(Montréal) Il n’y aura plus de négociations quant au projet de gazoduc traversant les terres autochtones du nord du Québec, affirment des chefs innus qui s’y opposent.

Les Premières Nations innues de Mashteuiatsh, Pessamit et Essipit se disent prêtes à prendre des mesures, voire entamer des poursuites judiciaires, pour empêcher la construction du projet Énergie Saguenay de GNL Québec sur leurs terres.

La déclaration publiée vendredi était en réponse aux déclarations du président de GNL Québec, Tony Le Verger, qui a affirmé le week-end dernier qu’il souhaitait poursuivre les négociations avec les communautés autochtones.
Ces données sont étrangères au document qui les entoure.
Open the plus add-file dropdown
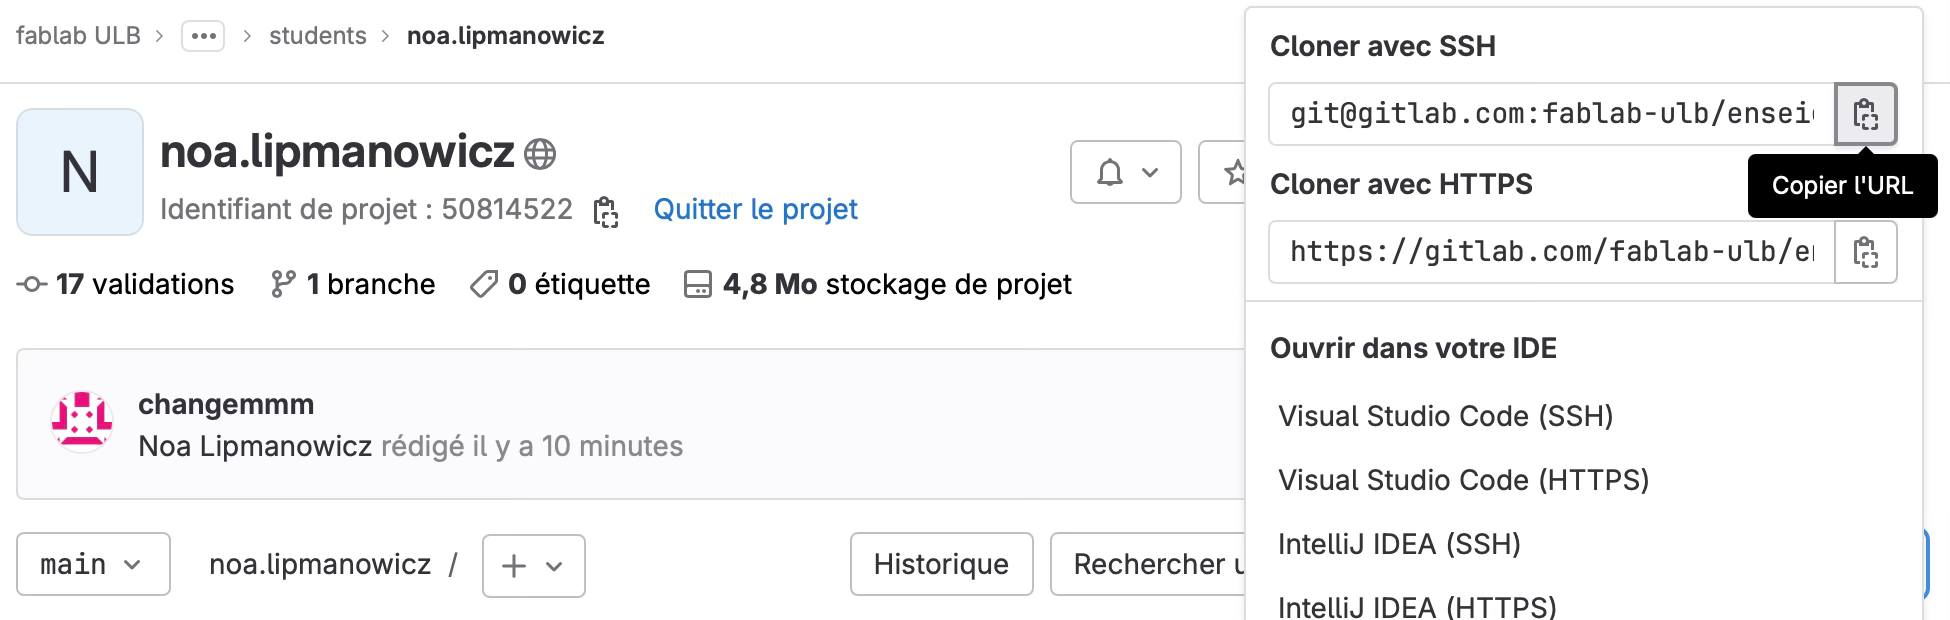 point(534,566)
Le vice-chef de la Première Nation de Mashteuiatsh et porte-parole des trois Premières Nations innues, Charles-Édouard Verreault, a déclaré vendredi en entrevue que GNL Québec n’obtiendra pas leur consentement.

Les Premières Nations innues avaient déjà exprimé en mai leur opposition au projet de plusieurs milliards de dollars, à la suite de la publication du rapport du Bureau d’audiences publiques sur l’environnement (BAPE) sur le projet.

« On a écouté, on a fait nos recherches sur le projet […], et suite aux conclusions du BAPE, il était clair pour nous que notre position serait ferme, a déclaré M. Verreault. Ce projet ne verra pas le jour sur notre territoire. »

Le rapport de 500 pages du BAPE a conclu que les avantages du gazoduc de 750 kilomètres ne l’emporteraient pas sur les coûts environnementaux qui y sont associés. L’étude du projet a suscité une réponse inédite pour un rapport de l’organisme avec plus de 2500 mémoires présentés, dont 91 % étaient contre le projet.

« Comme le mentionne le rapport du BAPE […], il n’existe aucun moyen efficace pour GNL Québec de s’assurer que le gaz naturel liquéfié servirait effectivement de substitut à des combustibles plus polluants dans les marchés d’exportation visés, a indiqué M. Verreault. Impossible, donc, pour la compagnie de rencontrer ses engagements en matière de diminution globale des gaz à effet de serre. »

Le porte-parole de GNL Québec, Louis-Martin Leclerc, a déclaré en entrevue que l’entreprise restait ouverte à des négociations avec les communautés afin d’expliquer les avantages du projet.

« Nous sommes et restons ouverts au dialogue afin d’avoir l’opportunité d’expliquer nos engagements et de démontrer que le projet Énergie Saguenay fournira du gaz naturel liquéfié avec la plus faible empreinte carbone au monde, apportant ainsi une contribution importante à la lutte contre les changements climatiques », a affirmé M. Leclerc.

Le projet Énergie Saguenay a été présenté pour la première fois aux communautés autochtones en 2014 comme une mesure de lutte contre les changements climatiques, a déclaré M. Verreault.

Le tracé proposé transporterait du gaz naturel liquéfié de l’Ouest canadien jusqu’à une usine de liquéfaction à Port Saguenay, au Québec. Il traverserait cependant des terres autochtones, a expliqué M. Verreault.

Pour les Premières Nations innues, accepter un projet qui pourrait poser des menaces environnementales irait à l’encontre des valeurs ancestrales, a-t-il déclaré.

« Ce territoire est l’endroit où nos ancêtres sont établis depuis des siècles et où nous détenons des droits ancestraux et des titres innus », a insisté M. Verreault.

Les droits ancestraux des Premières Nations innues n’ont toutefois pas encore été officiellement reconnus par le gouvernement du Québec.

Le ministre québécois des Affaires autochtones, Ian Lafrenière, a déclaré vendredi qu’il était au courant de la position des Innus, mais qu’il attendait la décision du ministre de l’Environnement, Benoit Charette, sur le projet.

Le gouvernement du Québec a indiqué en avril qu’il déciderait d’ici la fin de l’été s’il donner le feu vert au projet.

« Toutes les options sont encore sur la table, au niveau des actions que l’on pourrait poser [pour arrêter le projet] si le gouvernement [va de l’avant] », a déclaré M. Verreault.

« Il n’est pas question qu’il voie le jour sur le territoire innu », a-t-il affirmé.